Ese cronista resumió que toda la elaboración del sórdido panorama teatral que la pieza ofrecía había sido concebida con “la finura de un brocado” y el espacio escogido -el Teatro de Bellas Artes- era el apropiado para apreciar “toda la brillante prolijidad de los matices de la obra”. Agregó, además, que tres meses de preparación, durante los cuales el sistema capilar de los actores había sido capaz de asimilar todo un proceso de perfeccionamiento, y el director de hacer los ajustes y progresos necesarios, no se esfumaban en siete noches de representación, cuyos frutos estaban a la vista. En mérito de este último, comentó que había exprimido los jugos más escondidos de la pieza strindbergiana, de tal suerte que “Daniel Gallegos puede hacerle frente a Strindberg sin temores: La danza macabra lo ha redimido”.

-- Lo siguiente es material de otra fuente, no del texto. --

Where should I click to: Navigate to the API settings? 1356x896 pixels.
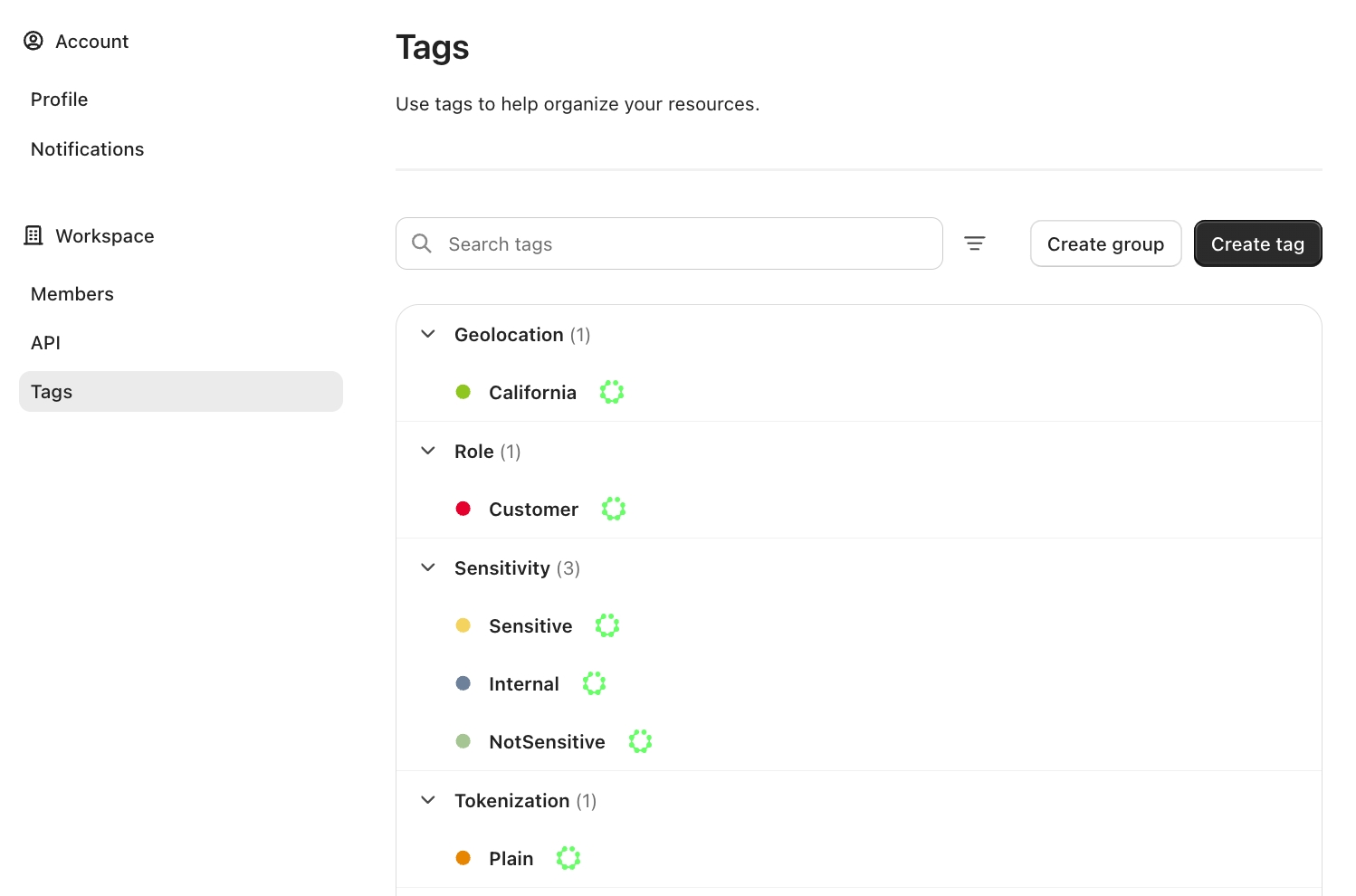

En opinión de Alberto Cañas Escalante, el director construía y destruía cuidadosamente las tensiones de la Danza, creaba una atmósfera irrespirable y luego la proveía de escapes de aire. La escenografía era oportunamente realista, en la cual hasta el último mueble respondía a una necesidad de ambientación. Dentro de ella había movido a un “terceto superior de intérpretes”, que en un admirable estira y encoge de actuación plenamente dirigida y marcada, y libertad expresiva, nos habían dado un Strindberg “con toda la barba”. Y agregó: “Para ver teatro del calibre de este, sería necesario viajar a Europa”.

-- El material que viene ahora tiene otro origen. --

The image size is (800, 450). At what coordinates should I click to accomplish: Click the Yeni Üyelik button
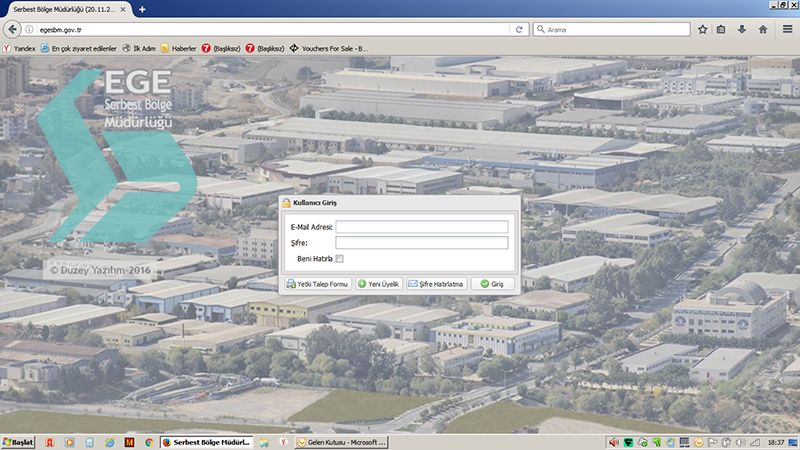coord(378,284)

En elogio al director, acotó que este había trabajado la pieza como si fuera el propio Strindberg; o sea, “como no es posible imaginar que pueda ser mejor puesta”.
Y me atrevería a pensar que, con no poca socarronería, como si conociera nuestra idiosincrasia proclive al olvido, expresó: “Algún día, en el futuro, con caballeros de chistera presentes y damas de sombrero, se develará una placa en el Teatro de Bellas Artes, que diga: ‘EN ESTE LUGAR, LA NOCHE DEL 17 DE JULIO DE 1970, ANA POLTRONIERI, LOS HERMANOS CATANIA Y DANIEL GALLEGOS, DIERON AL PÚBLICO LA DANZA MACABRA, DE AUGUST STRINDBERG’. Con eso, creemos, será suficiente”.